Figure 3. Comparison of emission wavelengths and fluorescence quantum yields for CdTe cores coated with different shell materials and thicknesses

(A) Emission wavelengths of 3.8 nm CdTe cores capped with ZnSe, CdSe, or ZnTe, or one monolayer of ZnTe followed by ZnSe (ZnTe/ZnSe), or one monolayer of CdSe followed by ZnSe (CdSe/ZnSe). (B) Fluorescence quantum yields of 3.8 nm CdTe cores capped with either ZnSe or CdSe, and CdSe QDs (3.8 nm) capped with ZnS for different shell thicknesses. (C) Diagrams of band offsets for core/shell nanocrystals in (A), as calculated by using the model-solid theory and a continuum elasticity model for the impact of strain (see Methods).

Figure 4. Lattice structures of strain-tunable QDs as determined by power x-ray diffraction and high-resolution transmission electron microscopy

(A) Powder x-ray diffraction patterns for 3.8 nm CdTe QDs, and (CdTe)ZnSe QDs with 2, 6, or 9 monolayers of shell growth, from bottom to top. Bulk diffraction peaks for zinc blende (ZB) CdTe and ZnSe are indexed at the bottom and top, respectively, and vertical lines correspond to the major diffraction lines of CdTe. The x-ray wavelength was 1.78897 Å. (B) Transmission electron micrographs of 3.8 nm CdTe cores capped with 0 (top left), 2 (top right), 6 (bottom left), and 9 (bottom right) monolayers of ZnSe. (C) High-resolution transmission electron micrographs of 3.8 nm CdTe QDs (top) and (CdTe)ZnSe QDs with 6 monolayers of shell (bottom). Fast-Fourier transform spectra of these materials are shown on the right. (D) HRTEM of (CdTe)ZnSe QDs with 6 monolayers of shell, showing all QDs to be oriented with the (001) lattice plane parallel to the substrate. The absorption and emission spectra of these (core)shell QDS are provided in Supplementary Figure 4, and their simulated diffraction and particle size distribution data are shown in Supplementary Figures 4 and 5. The results obtained from a line-wdith analysis of the diffraction peaks are summarized in Supplementary Table 1.
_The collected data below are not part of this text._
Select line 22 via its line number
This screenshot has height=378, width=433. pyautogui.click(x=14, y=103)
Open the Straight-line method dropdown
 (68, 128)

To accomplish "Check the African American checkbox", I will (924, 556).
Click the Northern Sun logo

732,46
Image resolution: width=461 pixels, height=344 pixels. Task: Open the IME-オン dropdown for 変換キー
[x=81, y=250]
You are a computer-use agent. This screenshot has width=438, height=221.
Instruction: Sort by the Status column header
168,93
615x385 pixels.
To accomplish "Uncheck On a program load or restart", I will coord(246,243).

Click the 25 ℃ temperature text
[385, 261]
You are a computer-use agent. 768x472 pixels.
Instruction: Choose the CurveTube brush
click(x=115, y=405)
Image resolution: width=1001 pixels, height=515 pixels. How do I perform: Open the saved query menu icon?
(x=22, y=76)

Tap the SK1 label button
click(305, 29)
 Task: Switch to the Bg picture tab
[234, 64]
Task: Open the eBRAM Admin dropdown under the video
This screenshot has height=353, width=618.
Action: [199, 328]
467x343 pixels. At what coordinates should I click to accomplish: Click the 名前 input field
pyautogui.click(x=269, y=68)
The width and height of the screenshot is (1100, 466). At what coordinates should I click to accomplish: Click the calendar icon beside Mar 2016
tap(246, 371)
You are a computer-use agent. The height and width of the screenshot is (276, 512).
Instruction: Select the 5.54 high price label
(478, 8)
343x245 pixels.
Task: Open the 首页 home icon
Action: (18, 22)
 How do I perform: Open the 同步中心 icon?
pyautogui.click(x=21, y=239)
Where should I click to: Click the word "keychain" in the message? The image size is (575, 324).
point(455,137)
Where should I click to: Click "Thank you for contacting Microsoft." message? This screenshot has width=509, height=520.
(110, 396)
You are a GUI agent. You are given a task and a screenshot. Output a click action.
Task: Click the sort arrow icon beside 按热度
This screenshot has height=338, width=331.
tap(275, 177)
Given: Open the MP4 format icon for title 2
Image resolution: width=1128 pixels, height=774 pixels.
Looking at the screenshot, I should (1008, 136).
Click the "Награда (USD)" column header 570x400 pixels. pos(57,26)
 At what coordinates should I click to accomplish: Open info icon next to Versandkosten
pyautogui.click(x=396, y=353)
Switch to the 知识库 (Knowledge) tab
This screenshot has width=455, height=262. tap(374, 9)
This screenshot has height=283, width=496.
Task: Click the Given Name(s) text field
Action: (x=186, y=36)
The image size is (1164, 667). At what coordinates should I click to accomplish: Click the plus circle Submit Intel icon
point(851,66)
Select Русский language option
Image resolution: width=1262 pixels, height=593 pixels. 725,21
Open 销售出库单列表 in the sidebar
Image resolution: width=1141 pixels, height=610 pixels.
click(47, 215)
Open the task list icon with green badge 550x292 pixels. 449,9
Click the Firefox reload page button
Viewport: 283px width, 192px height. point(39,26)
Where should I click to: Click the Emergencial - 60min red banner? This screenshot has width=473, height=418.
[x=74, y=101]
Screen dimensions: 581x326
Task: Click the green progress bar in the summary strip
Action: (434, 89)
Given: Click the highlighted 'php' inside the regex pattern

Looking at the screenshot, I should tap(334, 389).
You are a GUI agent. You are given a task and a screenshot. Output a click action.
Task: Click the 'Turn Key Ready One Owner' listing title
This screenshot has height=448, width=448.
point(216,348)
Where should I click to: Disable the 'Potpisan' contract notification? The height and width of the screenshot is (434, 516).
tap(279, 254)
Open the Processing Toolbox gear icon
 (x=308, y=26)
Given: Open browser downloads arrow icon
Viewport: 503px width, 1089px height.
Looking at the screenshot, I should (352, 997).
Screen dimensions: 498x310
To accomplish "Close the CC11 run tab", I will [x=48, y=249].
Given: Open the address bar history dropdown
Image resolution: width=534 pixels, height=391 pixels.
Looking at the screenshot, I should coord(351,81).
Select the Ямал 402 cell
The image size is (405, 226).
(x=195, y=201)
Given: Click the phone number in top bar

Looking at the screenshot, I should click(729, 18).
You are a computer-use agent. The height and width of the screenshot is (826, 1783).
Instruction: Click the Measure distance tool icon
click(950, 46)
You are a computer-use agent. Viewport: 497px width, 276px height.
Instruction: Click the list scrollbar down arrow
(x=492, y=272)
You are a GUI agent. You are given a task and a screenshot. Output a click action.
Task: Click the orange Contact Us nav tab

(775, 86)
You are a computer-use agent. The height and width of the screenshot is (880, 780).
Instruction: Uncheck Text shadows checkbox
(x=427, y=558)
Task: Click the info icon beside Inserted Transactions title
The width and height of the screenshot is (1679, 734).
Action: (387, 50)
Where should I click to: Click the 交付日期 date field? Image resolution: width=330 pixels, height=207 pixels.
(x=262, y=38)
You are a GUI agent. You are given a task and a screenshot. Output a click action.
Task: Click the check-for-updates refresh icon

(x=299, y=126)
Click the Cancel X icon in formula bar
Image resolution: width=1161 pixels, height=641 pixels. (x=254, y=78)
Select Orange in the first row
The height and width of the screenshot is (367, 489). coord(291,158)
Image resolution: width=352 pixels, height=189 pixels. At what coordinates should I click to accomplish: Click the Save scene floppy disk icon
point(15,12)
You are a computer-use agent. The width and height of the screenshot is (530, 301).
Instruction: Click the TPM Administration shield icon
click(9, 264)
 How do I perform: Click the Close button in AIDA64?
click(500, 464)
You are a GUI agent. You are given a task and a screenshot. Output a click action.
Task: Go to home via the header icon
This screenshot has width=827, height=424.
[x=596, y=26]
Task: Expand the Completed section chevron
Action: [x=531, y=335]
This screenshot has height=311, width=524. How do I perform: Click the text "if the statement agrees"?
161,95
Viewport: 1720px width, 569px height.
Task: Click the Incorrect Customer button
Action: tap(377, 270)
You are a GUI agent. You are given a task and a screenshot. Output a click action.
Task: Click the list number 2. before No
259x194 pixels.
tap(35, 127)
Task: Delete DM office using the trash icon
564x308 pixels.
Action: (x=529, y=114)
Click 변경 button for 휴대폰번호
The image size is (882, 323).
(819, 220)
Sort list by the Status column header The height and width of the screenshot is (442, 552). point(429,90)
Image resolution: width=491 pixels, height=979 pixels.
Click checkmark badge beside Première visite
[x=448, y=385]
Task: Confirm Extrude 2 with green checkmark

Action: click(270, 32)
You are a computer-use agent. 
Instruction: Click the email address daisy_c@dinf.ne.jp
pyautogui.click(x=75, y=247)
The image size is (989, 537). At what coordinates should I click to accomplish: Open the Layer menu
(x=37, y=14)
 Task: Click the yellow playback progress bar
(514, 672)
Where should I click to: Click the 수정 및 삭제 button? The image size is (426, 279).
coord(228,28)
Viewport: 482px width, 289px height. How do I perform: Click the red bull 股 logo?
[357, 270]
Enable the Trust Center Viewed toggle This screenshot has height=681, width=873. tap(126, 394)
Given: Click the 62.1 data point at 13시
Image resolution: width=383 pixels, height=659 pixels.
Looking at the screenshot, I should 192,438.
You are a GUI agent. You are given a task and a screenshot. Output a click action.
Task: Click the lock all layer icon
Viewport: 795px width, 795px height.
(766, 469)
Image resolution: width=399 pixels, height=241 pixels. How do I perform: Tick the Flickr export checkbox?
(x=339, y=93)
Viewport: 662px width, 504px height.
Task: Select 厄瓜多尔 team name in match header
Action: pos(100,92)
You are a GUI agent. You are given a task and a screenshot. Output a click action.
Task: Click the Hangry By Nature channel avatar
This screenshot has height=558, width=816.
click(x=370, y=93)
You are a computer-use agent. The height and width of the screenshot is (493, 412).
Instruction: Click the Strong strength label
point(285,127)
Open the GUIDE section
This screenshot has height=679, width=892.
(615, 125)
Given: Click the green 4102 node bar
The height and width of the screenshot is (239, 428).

Figure 5. Theoretical predictions of high strain (CdTe)ZnSe QDs from a continuum elasticity model

(A) Left axis: strain distribution in 3.8 nm-diameter CdTe nanocrystals capped with 6 monolayers of ZnSe shell. The solid black line indicates strain for the QDs modeled as concentric spheres, and the red hatched lines as concentric cylinders. Strain within the core is compressive and isotropic, while the strain in the shell is compressive in the radial direction (bottom line) and tensile in the tangential direction (top line). Right axis: Calculated lattice constants corresponding to strain profiles for strained, concentric, core/shell spheres and cylinders. The blue hatched line shows the observed lattice constant, determined from XRD and TEM. Blue indices on the axis depict the bulk lattice constants of CdTe (6.482 Å) and ZnSe (5.6676 Å). (B) The critical thickness (black line) is the shell thickness for which the formation of a dislocation loop is energetically more favorable than coherent, epitaxial growth for different core sizes and shell thicknesses.